Please set out every line of the entries below as a Markdown table with two columns, No and Line, numbering each row and leaving out blank lines.
━━━━━━━━━━━━━━━━━━━━━━━━━━━━━━
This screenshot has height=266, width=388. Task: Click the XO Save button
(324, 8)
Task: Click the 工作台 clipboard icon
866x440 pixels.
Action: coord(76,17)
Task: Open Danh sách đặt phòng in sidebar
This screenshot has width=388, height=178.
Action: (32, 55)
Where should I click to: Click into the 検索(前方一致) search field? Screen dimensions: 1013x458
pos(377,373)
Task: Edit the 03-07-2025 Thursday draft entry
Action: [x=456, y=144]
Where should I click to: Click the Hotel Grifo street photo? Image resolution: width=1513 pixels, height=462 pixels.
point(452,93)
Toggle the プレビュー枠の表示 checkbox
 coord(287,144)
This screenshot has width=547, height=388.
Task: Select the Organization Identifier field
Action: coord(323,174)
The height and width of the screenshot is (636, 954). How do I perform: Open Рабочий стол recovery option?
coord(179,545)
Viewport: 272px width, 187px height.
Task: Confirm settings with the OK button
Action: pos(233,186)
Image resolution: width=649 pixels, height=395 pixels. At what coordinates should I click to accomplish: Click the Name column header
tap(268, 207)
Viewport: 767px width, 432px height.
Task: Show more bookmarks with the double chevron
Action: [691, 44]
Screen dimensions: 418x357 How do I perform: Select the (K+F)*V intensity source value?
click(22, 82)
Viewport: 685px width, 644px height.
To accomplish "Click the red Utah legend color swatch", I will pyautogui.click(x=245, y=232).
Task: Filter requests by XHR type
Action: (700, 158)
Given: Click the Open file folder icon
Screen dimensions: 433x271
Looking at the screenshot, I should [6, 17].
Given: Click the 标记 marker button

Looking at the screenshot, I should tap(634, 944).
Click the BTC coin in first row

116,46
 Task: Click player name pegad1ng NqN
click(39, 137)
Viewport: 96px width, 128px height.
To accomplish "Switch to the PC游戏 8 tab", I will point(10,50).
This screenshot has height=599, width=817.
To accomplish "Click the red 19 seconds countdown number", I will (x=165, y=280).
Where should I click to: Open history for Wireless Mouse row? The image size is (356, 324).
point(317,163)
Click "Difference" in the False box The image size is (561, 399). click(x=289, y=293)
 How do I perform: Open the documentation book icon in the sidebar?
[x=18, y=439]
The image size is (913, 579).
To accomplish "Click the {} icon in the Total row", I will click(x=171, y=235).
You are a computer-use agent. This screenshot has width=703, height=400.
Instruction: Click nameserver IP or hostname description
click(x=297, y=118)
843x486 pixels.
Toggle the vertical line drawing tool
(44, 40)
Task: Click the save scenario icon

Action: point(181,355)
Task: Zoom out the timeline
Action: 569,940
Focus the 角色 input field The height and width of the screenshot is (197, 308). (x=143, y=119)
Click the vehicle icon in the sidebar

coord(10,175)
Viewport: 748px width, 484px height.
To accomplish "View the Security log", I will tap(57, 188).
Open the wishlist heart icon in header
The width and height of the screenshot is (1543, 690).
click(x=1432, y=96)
━━━━━━━━━━━━━━━━━━━━━━━━━━━━━━
■ Solution
| No | Line |
|---|---|
| 1 | This screenshot has height=266, width=388. Task: Click the XO Save button |
| 2 | (324, 8) |
| 3 | Task: Click the 工作台 clipboard icon |
| 4 | 866x440 pixels. |
| 5 | Action: coord(76,17) |
| 6 | Task: Open Danh sách đặt phòng in sidebar |
| 7 | This screenshot has width=388, height=178. |
| 8 | Action: (32, 55) |
| 9 | Where should I click to: Click into the 検索(前方一致) search field? Screen dimensions: 1013x458 |
| 10 | pos(377,373) |
| 11 | Task: Edit the 03-07-2025 Thursday draft entry |
| 12 | Action: [x=456, y=144] |
| 13 | Where should I click to: Click the Hotel Grifo street photo? Image resolution: width=1513 pixels, height=462 pixels. |
| 14 | point(452,93) |
| 15 | Toggle the プレビュー枠の表示 checkbox |
| 16 |  coord(287,144) |
| 17 | This screenshot has width=547, height=388. |
| 18 | Task: Select the Organization Identifier field |
| 19 | Action: coord(323,174) |
| 20 | The height and width of the screenshot is (636, 954). How do I perform: Open Рабочий стол recovery option? |
| 21 | coord(179,545) |
| 22 | Viewport: 272px width, 187px height. |
| 23 | Task: Confirm settings with the OK button |
| 24 | Action: pos(233,186) |
| 25 | Image resolution: width=649 pixels, height=395 pixels. At what coordinates should I click to accomplish: Click the Name column header |
| 26 | tap(268, 207) |
| 27 | Viewport: 767px width, 432px height. |
| 28 | Task: Show more bookmarks with the double chevron |
| 29 | Action: [691, 44] |
| 30 | Screen dimensions: 418x357 How do I perform: Select the (K+F)*V intensity source value? |
| 31 | click(22, 82) |
| 32 | Viewport: 685px width, 644px height. |
| 33 | To accomplish "Click the red Utah legend color swatch", I will pyautogui.click(x=245, y=232). |
| 34 | Task: Filter requests by XHR type |
| 35 | Action: (700, 158) |
| 36 | Given: Click the Open file folder icon |
| 37 | Screen dimensions: 433x271 |
| 38 | Looking at the screenshot, I should [6, 17]. |
| 39 | Given: Click the 标记 marker button |
| 40 | Looking at the screenshot, I should tap(634, 944). |
| 41 | Click the BTC coin in first row |
| 42 | 116,46 |
| 43 |  Task: Click player name pegad1ng NqN |
| 44 | click(39, 137) |
| 45 | Viewport: 96px width, 128px height. |
| 46 | To accomplish "Switch to the PC游戏 8 tab", I will point(10,50). |
| 47 | This screenshot has height=599, width=817. |
| 48 | To accomplish "Click the red 19 seconds countdown number", I will (x=165, y=280). |
| 49 | Where should I click to: Open history for Wireless Mouse row? The image size is (356, 324). |
| 50 | point(317,163) |
| 51 | Click "Difference" in the False box The image size is (561, 399). click(x=289, y=293) |
| 52 |  How do I perform: Open the documentation book icon in the sidebar? |
| 53 | [x=18, y=439] |
| 54 | The image size is (913, 579). |
| 55 | To accomplish "Click the {} icon in the Total row", I will click(x=171, y=235). |
| 56 | You are a computer-use agent. This screenshot has width=703, height=400. |
| 57 | Instruction: Click nameserver IP or hostname description |
| 58 | click(x=297, y=118) |
| 59 | 843x486 pixels. |
| 60 | Toggle the vertical line drawing tool |
| 61 | (44, 40) |
| 62 | Task: Click the save scenario icon |
| 63 | Action: point(181,355) |
| 64 | Task: Zoom out the timeline |
| 65 | Action: 569,940 |
| 66 | Focus the 角色 input field The height and width of the screenshot is (197, 308). (x=143, y=119) |
| 67 | Click the vehicle icon in the sidebar |
| 68 | coord(10,175) |
| 69 | Viewport: 748px width, 484px height. |
| 70 | To accomplish "View the Security log", I will tap(57, 188). |
| 71 | Open the wishlist heart icon in header |
| 72 | The width and height of the screenshot is (1543, 690). |
| 73 | click(x=1432, y=96) |